4. Many people feel that if they are not making money from music, they should not have to pay the same prices as the professionals who do make money from making music.
5. Bad treatment of legitimate customers by certain software companies is yet another reason some have chosen pirated versions of the products they had bought. Most of these customer service issues had to do with the hassles involved in replacing lost or damaged dongles, CDs, and other copy protection problems.
6. For the most part, many people agree that pirated versions are a good way for potential users to get to know a software product and to see whether they would like to purchase
it or not. They feel that limited functionality of demo and lite versions of software products do not allow them to get a full understanding of the product. They feel
that they are well served by pirated versions before they make an investment in a product that they can’t return if it proves to be useless to them.

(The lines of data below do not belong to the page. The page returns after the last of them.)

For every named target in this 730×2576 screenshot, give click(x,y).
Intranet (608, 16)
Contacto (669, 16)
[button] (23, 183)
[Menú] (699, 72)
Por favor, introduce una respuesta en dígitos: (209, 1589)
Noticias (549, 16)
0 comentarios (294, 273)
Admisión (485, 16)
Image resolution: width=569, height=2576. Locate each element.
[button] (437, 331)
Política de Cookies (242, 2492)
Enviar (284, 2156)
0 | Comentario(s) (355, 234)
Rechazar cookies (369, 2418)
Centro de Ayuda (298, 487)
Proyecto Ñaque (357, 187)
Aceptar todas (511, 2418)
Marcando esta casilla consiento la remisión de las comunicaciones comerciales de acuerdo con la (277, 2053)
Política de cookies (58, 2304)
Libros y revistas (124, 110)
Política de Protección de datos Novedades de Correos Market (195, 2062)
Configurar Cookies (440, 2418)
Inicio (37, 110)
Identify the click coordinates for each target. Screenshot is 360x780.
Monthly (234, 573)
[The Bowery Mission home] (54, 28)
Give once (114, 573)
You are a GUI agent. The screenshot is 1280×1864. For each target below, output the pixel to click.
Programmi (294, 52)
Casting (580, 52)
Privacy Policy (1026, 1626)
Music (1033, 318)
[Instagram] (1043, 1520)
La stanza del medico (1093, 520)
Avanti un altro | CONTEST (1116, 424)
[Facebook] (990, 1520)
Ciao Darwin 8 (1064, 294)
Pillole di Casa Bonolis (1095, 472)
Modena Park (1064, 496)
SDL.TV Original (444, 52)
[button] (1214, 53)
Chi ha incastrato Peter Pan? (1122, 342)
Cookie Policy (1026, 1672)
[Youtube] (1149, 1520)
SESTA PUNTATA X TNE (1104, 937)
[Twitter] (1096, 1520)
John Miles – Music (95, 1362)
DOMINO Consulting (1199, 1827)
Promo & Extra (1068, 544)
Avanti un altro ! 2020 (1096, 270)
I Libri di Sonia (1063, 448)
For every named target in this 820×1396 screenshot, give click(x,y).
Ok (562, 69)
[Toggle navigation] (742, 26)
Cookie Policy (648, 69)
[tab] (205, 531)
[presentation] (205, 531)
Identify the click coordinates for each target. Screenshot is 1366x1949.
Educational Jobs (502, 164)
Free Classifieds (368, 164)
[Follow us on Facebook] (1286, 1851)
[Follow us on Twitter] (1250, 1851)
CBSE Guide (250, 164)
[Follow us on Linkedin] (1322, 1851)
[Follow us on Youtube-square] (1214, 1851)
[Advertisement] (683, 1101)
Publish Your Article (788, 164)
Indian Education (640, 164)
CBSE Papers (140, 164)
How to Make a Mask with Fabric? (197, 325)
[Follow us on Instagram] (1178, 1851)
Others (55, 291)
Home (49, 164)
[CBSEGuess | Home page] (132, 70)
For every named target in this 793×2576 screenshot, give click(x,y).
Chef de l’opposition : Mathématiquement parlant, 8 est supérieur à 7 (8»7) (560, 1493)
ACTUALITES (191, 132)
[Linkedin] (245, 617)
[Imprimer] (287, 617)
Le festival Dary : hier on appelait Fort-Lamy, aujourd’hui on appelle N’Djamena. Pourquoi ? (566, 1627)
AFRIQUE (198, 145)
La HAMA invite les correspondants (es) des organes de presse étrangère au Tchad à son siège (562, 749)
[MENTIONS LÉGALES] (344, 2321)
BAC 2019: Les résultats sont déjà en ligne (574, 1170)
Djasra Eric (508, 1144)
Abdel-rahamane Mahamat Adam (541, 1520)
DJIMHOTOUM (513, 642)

7. There is wide acceptance of IMSTA’s education approach to facing piracy with a majority of respondents voicing strong adversity to aggressive methods. A majority remain sympathetic to the notion that people should buy the software they use.
If the consumption of any product increases, the price automatically comes down.
In many cases, Indian distributors of software find it difficult to bring down prices significantly because the number of units sold are negligible.
So buying originals is for the benefit of all. Also in terms of prices.